Um fluxo de alegria ainda mais terna brotou-lhe do coração e expandiu-se numa cálida torrente em suas artérias. Como o brilho suave das estrelas, imagens de sua vida em comum, que ninguém conhecia nem jamais viria a conhecer, iluminaram-lhe a memória. Gostaria de recordar-lhe esses momentos, fazê-la esquecer os anos insípidos da vida conjugal e lembrar apenas dos instantes de êxtase. Sentia que nem sua alma nem a dela tinham sido aniquiladas pelos anos. Os filhos, os livros, os trabalhos domésticos não haviam extinto a delicada chama de suas almas. Numa carta que escrevera, ele dissera: "Por que razão as palavras me parecem tão tristes e frias? Será porque não existe palavra bastante suave para ser teu nome?

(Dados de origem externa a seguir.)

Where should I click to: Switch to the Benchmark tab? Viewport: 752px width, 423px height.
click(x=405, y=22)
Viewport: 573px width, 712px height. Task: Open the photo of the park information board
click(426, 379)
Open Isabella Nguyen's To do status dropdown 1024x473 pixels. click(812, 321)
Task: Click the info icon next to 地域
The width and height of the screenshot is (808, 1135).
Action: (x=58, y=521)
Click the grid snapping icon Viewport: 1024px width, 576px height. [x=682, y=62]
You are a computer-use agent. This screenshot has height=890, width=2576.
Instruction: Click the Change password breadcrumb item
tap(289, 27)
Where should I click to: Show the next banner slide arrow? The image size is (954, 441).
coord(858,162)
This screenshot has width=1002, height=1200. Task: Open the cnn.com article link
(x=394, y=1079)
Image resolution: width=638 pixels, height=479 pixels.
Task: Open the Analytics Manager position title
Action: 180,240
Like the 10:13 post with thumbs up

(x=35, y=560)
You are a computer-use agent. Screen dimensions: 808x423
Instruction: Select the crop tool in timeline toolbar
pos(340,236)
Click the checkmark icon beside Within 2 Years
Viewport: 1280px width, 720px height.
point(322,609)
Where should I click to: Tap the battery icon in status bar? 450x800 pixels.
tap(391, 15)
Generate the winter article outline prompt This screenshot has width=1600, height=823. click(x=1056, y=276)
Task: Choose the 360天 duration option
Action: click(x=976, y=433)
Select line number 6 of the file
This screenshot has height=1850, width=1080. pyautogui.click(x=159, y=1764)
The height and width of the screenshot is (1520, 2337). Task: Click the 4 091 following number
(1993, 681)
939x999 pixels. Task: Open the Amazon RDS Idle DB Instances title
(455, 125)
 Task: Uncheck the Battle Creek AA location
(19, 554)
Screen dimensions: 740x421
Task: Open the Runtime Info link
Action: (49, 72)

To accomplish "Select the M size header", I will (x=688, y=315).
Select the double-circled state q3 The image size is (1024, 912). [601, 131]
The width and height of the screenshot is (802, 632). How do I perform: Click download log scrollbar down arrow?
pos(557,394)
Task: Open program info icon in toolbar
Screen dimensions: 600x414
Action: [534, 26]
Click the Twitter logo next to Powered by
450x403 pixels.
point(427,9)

Como longínqua música, essas frases que escrevera há muitos anos ressurgiam do passado. Queria estar a sós com ela. Quando todos tivessem ido embora, quando se encontrassem no quarto do hotel, ficariam então juntos e sós. Ele a chamaria docemente:
__ Gretta!
Talvez não ouvisse na primeira vez: estaria se despindo. Mas alguma coisa em sua voz a feriria. Voltar-se-ia e olharia para ele...
Na esquina da rua Winetavern encontraram um carro. O ruído das rodas livrava-o de conversar e isso o agradava. Ela olhava pela janela e parecia fatigada. Os outros quase não falavam, apontando vez ou outra uma rua ou edifício. O cavalo galopava penosamente sob o céu nublado da manhã, arrastando sua velha caixa sacolejante e Gabriel estava outra vez no carro com ela, correndo para apanhar o navio, correndo para a lua-de-mel.
Quando atravessaram a Ponte O'Connell, a senhorita O'Callanghan disse:
__ Dizem que a gente nunca passa na Ponte O'Connell sem ver um cavalo branco.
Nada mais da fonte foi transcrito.